What you should do:
Extend the description of the proximity sensor system that follows, beginning right after its final sentence and keeping its formal technical style.
--- start of Source document ---
FIG. 1 shows an example embodiment proximity sensor system. The system comprises a light emitter LE, driver circuit DC, light detector LD and a processing unit PU. These components can be arranged in a common module with dedicated chambers for the light emitter and the light detector (not shown). These chambers have apertures in order to emit light away from the module and detect light which is reflected back into the module. For example, the module is molded. Furthermore, the electronic components can be integrated into a common integrated circuit. Typically, the light emitter is electronically connected and mounted to the common integrated circuit but may also be integrated into the common integrated circuit. The processing unit may be an external component, e.g. a processor of a host device into which the proximity sensor system is integrated or operated with. Alternatively, the processing unit is also integrated into the common integrated circuit. The module is not shown in the drawing for easier representation only.

The light emitter LE can be a light emitting diode (LED), or a semiconductor laser diode (e.g. a vertical cavity surface emitting laser, referred to as a VCSEL). The emitter may be configured to emit infra-red light. This can be advantageous compared to visible light because it is not visible to a user. Furthermore, more than a single light emitter can be implemented, e.g. of different emission wavelengths and/or as an array of emitters. The light emitter LE may be referred to simply as an emitter.

The light detector LD, or optical detector, can be a photodiode or avalanche photodiode, although other optical detectors may be used. The detector may be configured to detect infra-red light and generate respective sensor signals. Furthermore, more than a single light detector can be implemented, e.g. for different detection wavelengths (channels) and/or as an array of detectors. The light detector may be referred to simply as a detector.

The driver circuit DC drives the light emitter. For example, the driver circuit provides a programmable drive currents to the emitter. The drive currents can be applied for a defined period of time so that the light emitter emits a pulse of light with a defined pulse length and height. Furthermore, the driver circuit can be synchronized with the light detector to synchronize emission of light pulses with detection of reflected light pulses. Such synchronization may involve a time offset between emission and detection, which is set to account for a desired range of proximity targets, for example.
--- end of Source document ---
--- start of Source material ---
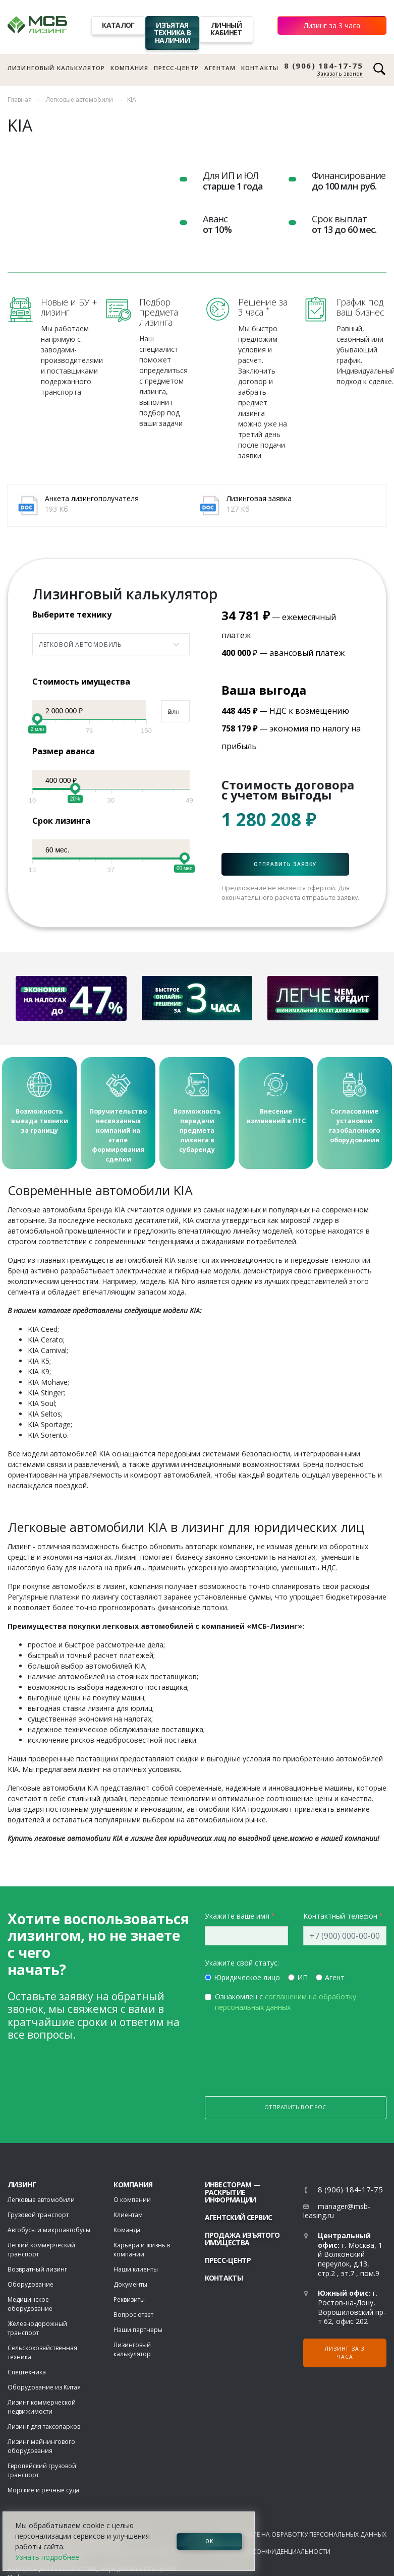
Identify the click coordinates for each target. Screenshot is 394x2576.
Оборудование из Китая (44, 2388)
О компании (132, 2201)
--- end of Source material ---
Response:
The processing unit PU has a number of functions related to operating the proximity sensor system. Basically, the processing unit receives the sensor signals from the detector LD and performs computational steps to conduct a signal processing thereof. The processing may involve some or all procedural steps of the proposed method of operating a proximity sensor system discussed in further detail below. The processing unit comprises a microcontroller, a computational unit, such as a processor or central processing unit, or the like. Furthermore, the processing unit can be synchronized with the driver circuit DC and/or issued synchronization signals to the driver circuit to synchronize emission and detection by means of the emitter and detector. Moreover, the processing unit can be configured to read out sensor signals.

Further components (not shown) of the proximity sensor system may include analog-to-digital converters, signal amplifiers, communications interfaces, logic engines as well as additional sensor, such as ambient light sensors, ALS.

FIG. 2 shows an example signal scheme of a proximity sensor system. One processing step, which is conducted by the processing unit PU, relates to transforming sensor signals received from the detector into the frequency domain. In other words, the processing unit is configured to convert sensor signal into a representation in the frequency domain.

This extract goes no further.